Due to the 20072008 financial crisis, and the subsequent policy of low interest rates (base rate) initiated by the Bank of England, it has become interestingly difficult for UK savers to find a decent savings rate -- especially so when its an easy-access current account. Presently (2018), the 'best' standard easy access current accounts provide an interest rate of 1.30% -- a rate that has broadly remained at a similar level for the past 3-5 years. However, there is another option to achieve a decent rate of interest, and that's with a monthly PAY-IN current account: these accounts require customers to pay a certain amount of funds, per month, for a set period of time, which will result in a bonus perk interest rate. A typical monthly PAY-IN account will require savers to deposit £500 per month for an interest rate of 2-5%.
So that's great news, time to open a monthly PAY-IN account? not so quick, there are a number of drawbacks with these accounts. Firstly, there is a limit to the amount of funds that can be placed in a PAY-IN account that will receive the bonus perk interest rate. For example, the TSB Classic Plus account has an excellent 5% AER variable interest rate, but it only applies to balances up to £1,500. It would also appear that banks have been lowering the threshold for the bonus perk interest rate: in 2014 the Guardian reported that the Bank of Scotland and Lloyds provided PAY-IN accounts with a £5000 threshold and TSB had a PAY-IN account with a £2000 threshold -- although it has to be acknowledged that monthly PAY-IN accounts tend to differ slightly in their features, and it makes a direct comparison (2104 to 2018) difficult.
A second drawback to monthly PAY-IN accounts is that some of them do not pay interest on funds over a set limit; for example, the Bank of Scotland Vantage Classic Account pays 2% interest on balances up to £5,000, but it will not pay interest on any amount over £5,000. Therefore, if you placed £10,000 in this account, you'd have better off placing those funds into a regular current account with a 1.3% interest rate; such as Paragon's Limited Edition Easy Access, which allows you to save up to £100,000 at an interest rate of 1.31% AER (variable). AER stands for Annual Equivalent Rate and emphasises what the interest rate would be if interest was compounded over a year.
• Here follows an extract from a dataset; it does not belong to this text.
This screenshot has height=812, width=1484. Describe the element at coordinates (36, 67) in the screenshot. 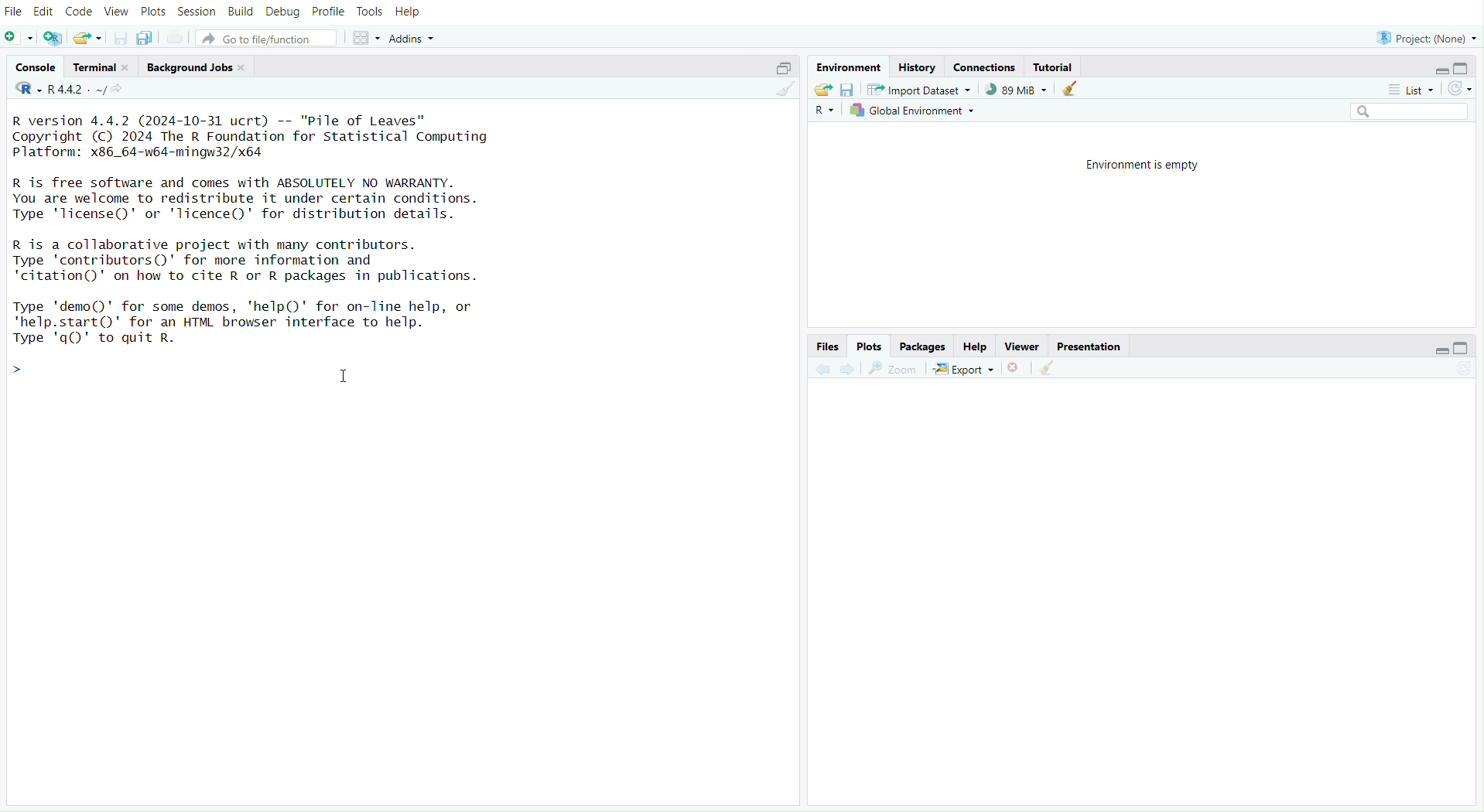

I see `Console` at that location.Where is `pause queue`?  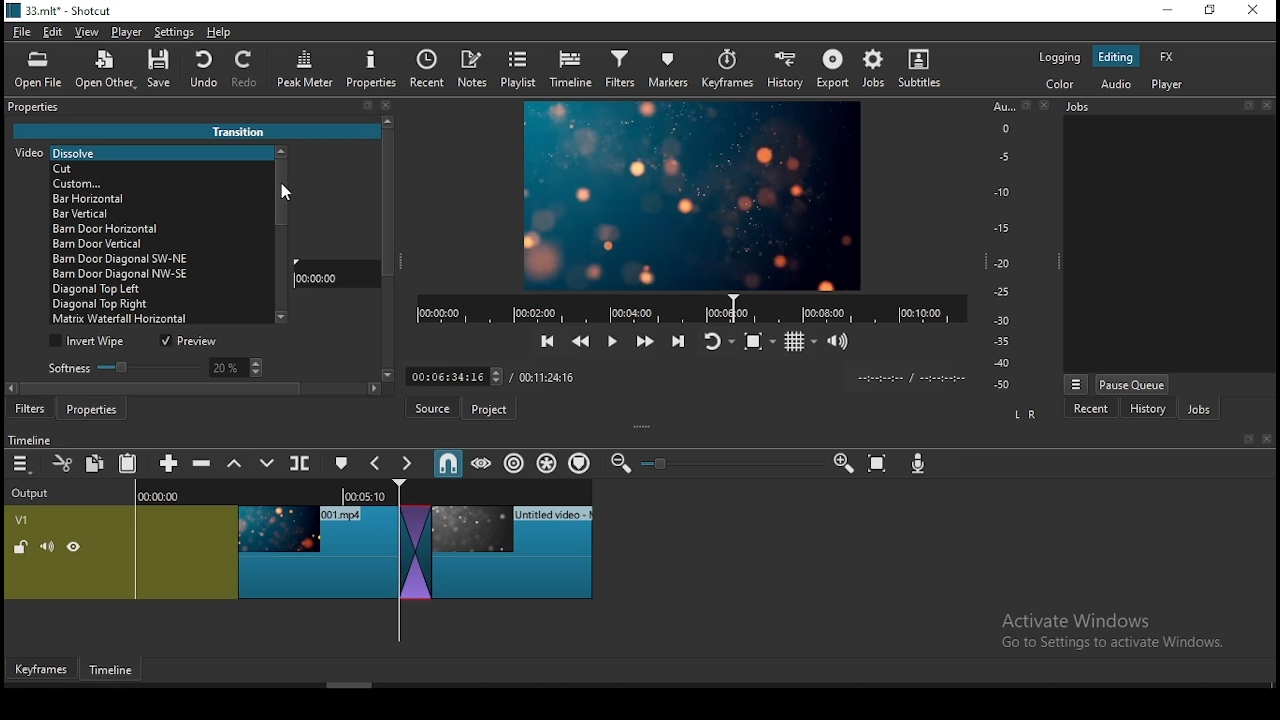 pause queue is located at coordinates (1131, 384).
Therefore, while monthly PAY-IN account can potentially increase the amount of interest you earn, it will depend on how you use them -- specifically not exceeding the threshold of the bonus perk. If you are planning to save a large sum of money, it will require you to open up a range of PAY-IN accounts, and you will have to ask yourself whether the effort of doing so is worth the extra interest you may receive. Presently, the following monthly PAY-IN accounts are available: TSB Classic Plus; Bank of Scotland Vantage; and the Halifax Reward Current Account.